33. Opponents of the demarcation of the Raposa Serra do Sol territory, supported by the
State of Roraima, sought an injunction against the removal of the rice farmers and challenged the
demarcation and recognition of the Raposa Serra do Sol territory as a contiguous whole. Several
rice farmers who stood to be removed from the area joined in the legal challenge to the
demarcation. They and the state argued that the demarcation of such a large territory was not
only without constitutional grounding, but that it also affronted economic development
objectives that in their view are protected by the Constitution. Brazilian military officials
weighed in publicly with pronouncements of concern that a quasi-autonomous indigenous
territory running along a lengthy section of Brazil’s border with Venezuela and Guyana would
have implications for national security, perpetuating a broader concern about indigenous
peoples’ rights as being a threat to national sovereignty.
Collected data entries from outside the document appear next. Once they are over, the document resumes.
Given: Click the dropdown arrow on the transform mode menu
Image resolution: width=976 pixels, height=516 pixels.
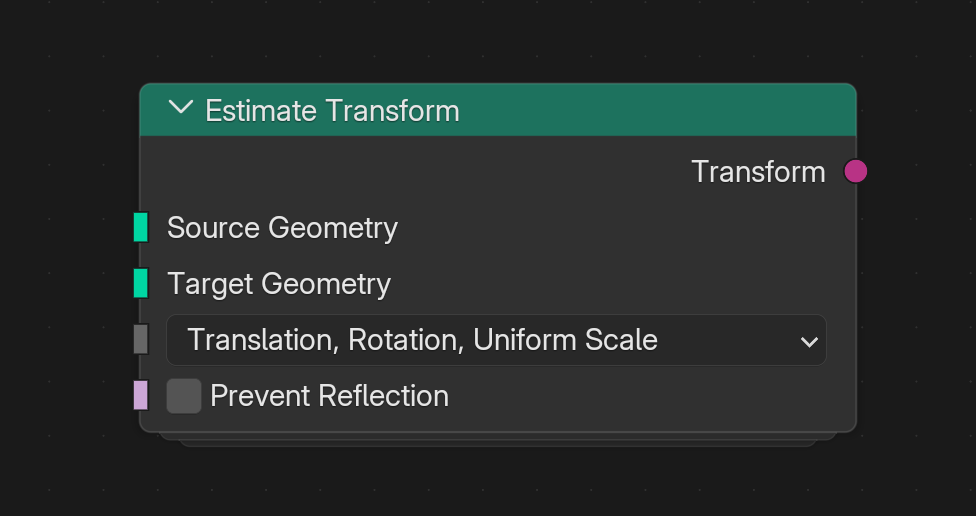Looking at the screenshot, I should pos(809,342).
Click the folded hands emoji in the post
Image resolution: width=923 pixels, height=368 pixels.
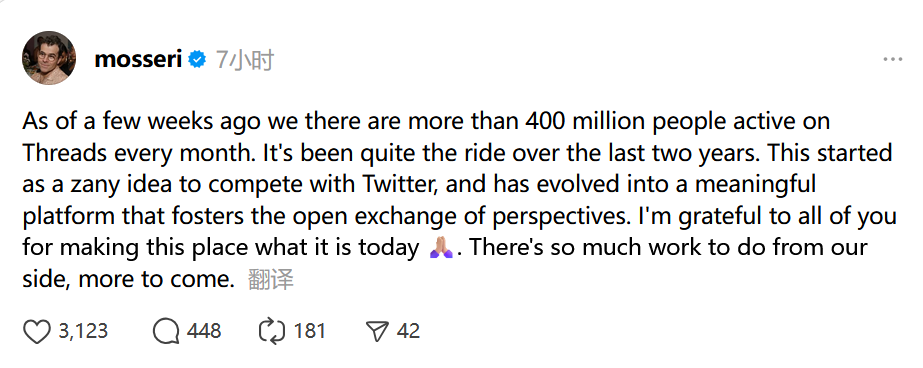tap(441, 248)
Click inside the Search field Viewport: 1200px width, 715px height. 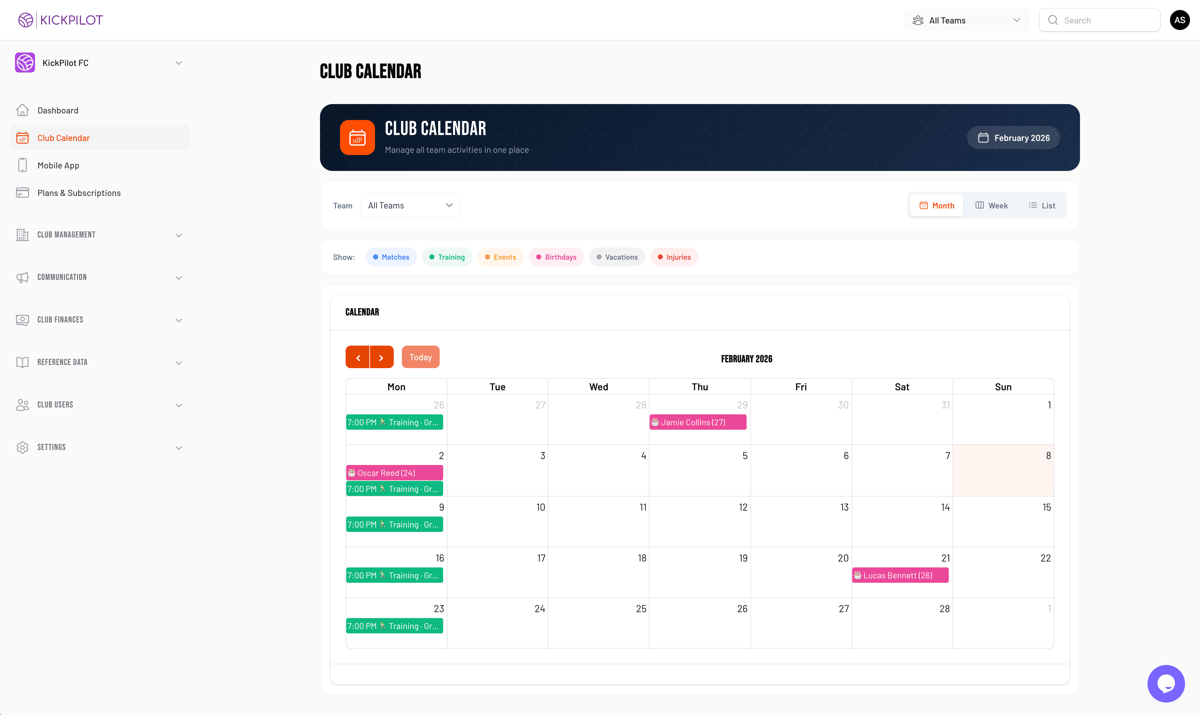click(1099, 19)
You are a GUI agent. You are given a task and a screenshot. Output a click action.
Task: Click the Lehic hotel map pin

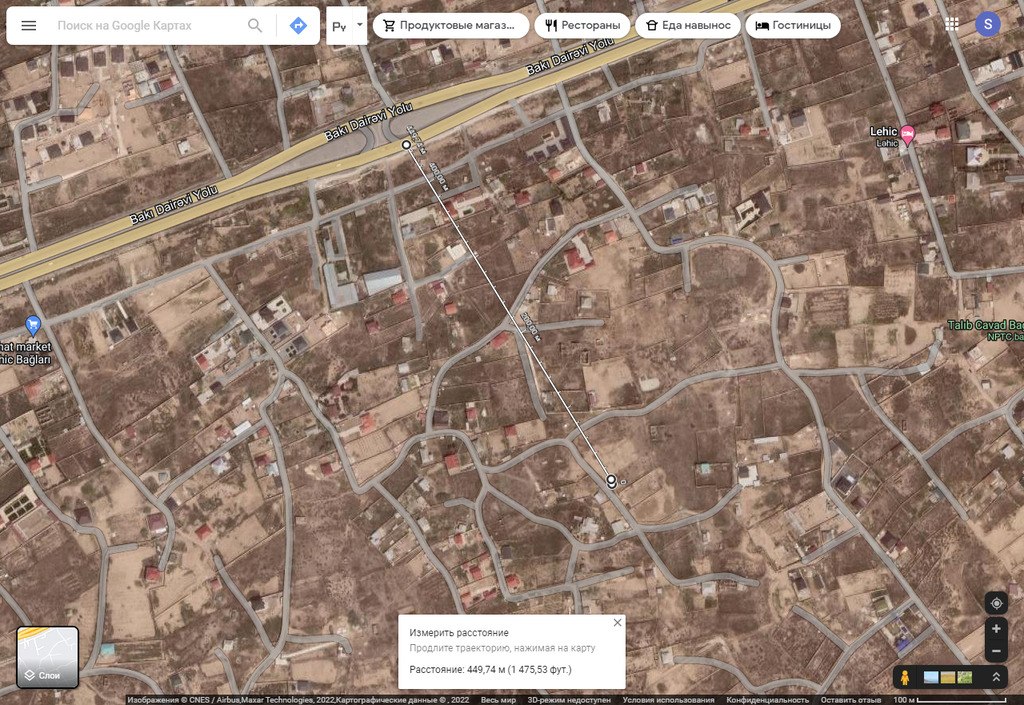point(908,134)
Indigenous peoples and organizations,
especially the Indigenous Council of Roraima (CIR), intervened to back the Raposa Serra do Sol
indigenous communities to oppose the challenge to the demarcation of the territory, with
strategies that reached into the international arena, in an increasingly polarized political
environment.
34. By the time the case reached the Federal Supreme Tribunal, its potential implications for
the future of indigenous peoples’ rights in Brazil, especially to lands, had acquired major
proportions. The case represented the clash of two opposing visions of development and the
place of indigenous peoples in relation to it: one which sees indigenous peoples in possession of
the territories of their traditional use and occupancy, and another which sees those territories
opened up to economic development by market forces, with indigenous peoples relegated to
small parcels of land.
35. After a lengthy process, the Federal Supreme Tribunal reached a final decision in the case
on 19 March 2009, with a majority of the 11 justices (ministros) voting to uphold Raposa Serra
do Sol demarcated land as a contiguous territory.7 In this respect, the court’s decision was
undoubtedly a victory for the indigenous communities of the territory and of the country,
confirming the essential legality of the demarcation model that has been replicated throughout
the Amazon region and other parts of Brazil (see paragraphs 41-45), and rejecting the view that
that model threatens the development or security of the Brazilian State. But while upholding the
demarcation of the Raposa territory and ordering the removal of the non-indigenous rice
farmers, the court pronounced an array of conditions, many of them limiting, on the land rights it
was confirming and on the constitutional protections for indigenous lands more generally
(see paragraph 38).
6
A/HRC/4/37/Add.2, paras.18-20 and 68.
7
Federal Supreme Tribunal, decision on Petition 3388, 18-19 March 2009.